Come può uno come me conciliare affetto e frustrazione? In parte esercitando una critica appassionata. E in parte sperando che le cose cambino, appellandosi, come fece il reverendo Martin Luther King Jr., a quella che è la massima attrattiva degli Stati Uniti, a ciò che sostengono di difendere, a quanto di meglio è insito nella loro natura.
Bisogna che gli americani si istruiscano, dalla scuola elementare in poi, sull´operato del loro paese all´estero. Devono assumere un ruolo più attivo nel garantire che l´operato degli Stati Uniti all´estero non sia semplicemente in sintonia con la realpolitik per come la intendono le élite della politica estera, ma anche con i valori americani per come li intende l´opinione pubblica statunitense.

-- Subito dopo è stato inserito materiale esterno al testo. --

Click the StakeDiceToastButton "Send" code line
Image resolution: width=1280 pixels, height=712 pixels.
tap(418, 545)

Perché, nel profondo, questi valori sono validi. Ecco perché anche dove l´antiamericanismo esplode virulento sono amatissime le cose americane. Ecco perché i musicisti rock pachistani ascoltano Jimi Hendrix e i Nirvana, perché le città pachistane pullulano di ragazzi in blue jeans e T-shirt, e perché i pachistani protestano per garantire alla loro Corte Suprema la tutela dalle ingerenze del presidente di cui gode il suo modello ispiratore, la Corte Suprema degli Stati Uniti.
Tutto questo ci porta ad un altro interrogativo, forse più fecondo, su cui gli americani farebbero bene a riflettere: «Perché ci amano?». La gente all´estero non ammira gli americani perché spalleggiano i dittatori, ma perché credono che tutti gli uomini e tutte le donne sono stati creati uguali. Questo concetto non può fermarsi ai confini degli Stati Uniti. E´ un concetto ben più ampio di qualsiasi nazione, indipendentemente dalle dimensioni. Perché l´America sia fedele a se stessa la sua gente deve ampliare la fede nell´eguaglianza in modo da includere gli uomini e le donne di tutto il mondo.

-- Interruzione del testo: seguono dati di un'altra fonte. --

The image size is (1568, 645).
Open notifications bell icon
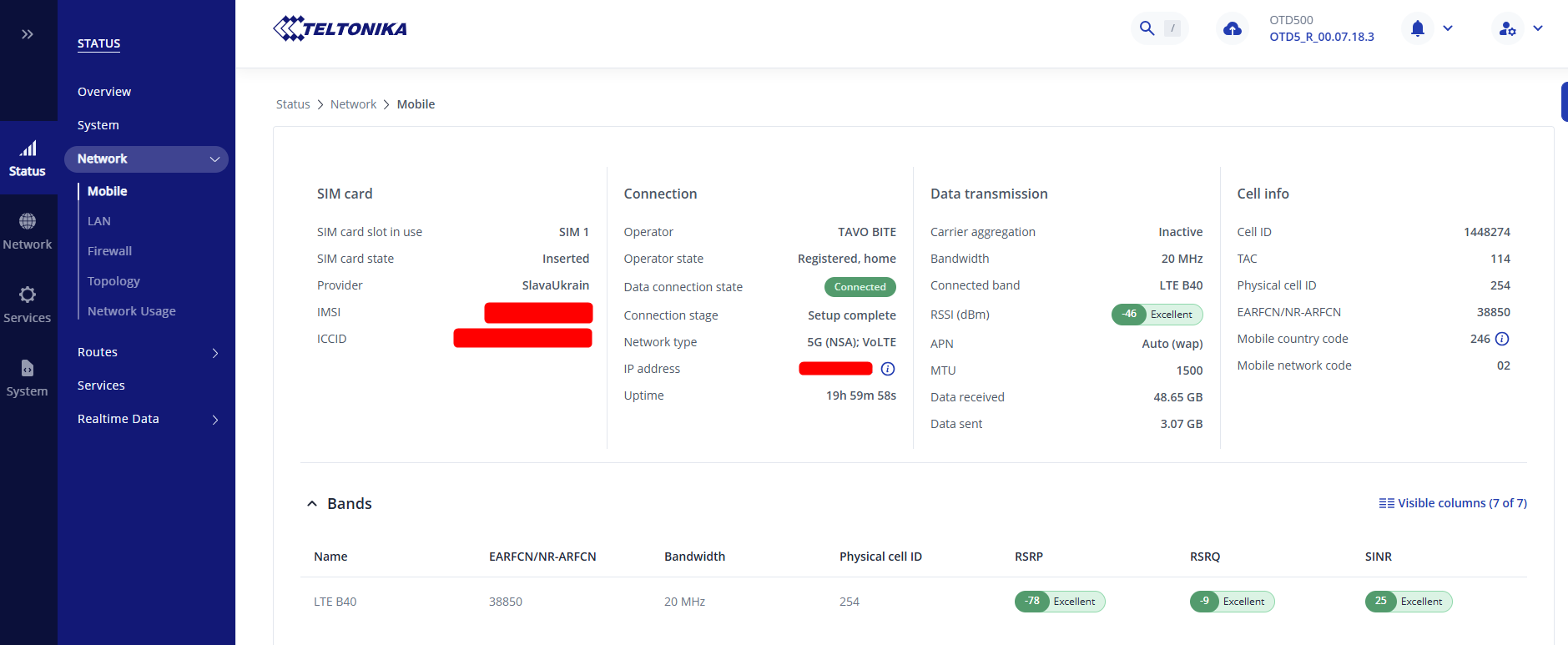tap(1417, 28)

La sfida che gli Stati Uniti affrontano oggi si condensa in una scelta. Gli Usa possono ribadire il loro primato di superpotenza o accettare l´universalità dei loro valori. Nel primo caso aumenteranno il rancore degli stranieri e la probabilità di far ricadere disastri su remote popolazioni e viceversa. Nel secondo caso scopriranno qualcosa che sembrano aver dimenticato, ovvero che il mondo è pieno di potenziali alleati. Io sono uno di questi. Non vivo attualmente negli Stati Uniti ma credo ancora nel loro potenziale positivo. E come tanti che si chiedono come costruire un mondo nuovo e più integrato su fondamenta umane e eque, guardo alla terra in cui io, scrittore, ho imparato a scrivere, e mi permetto di sognare.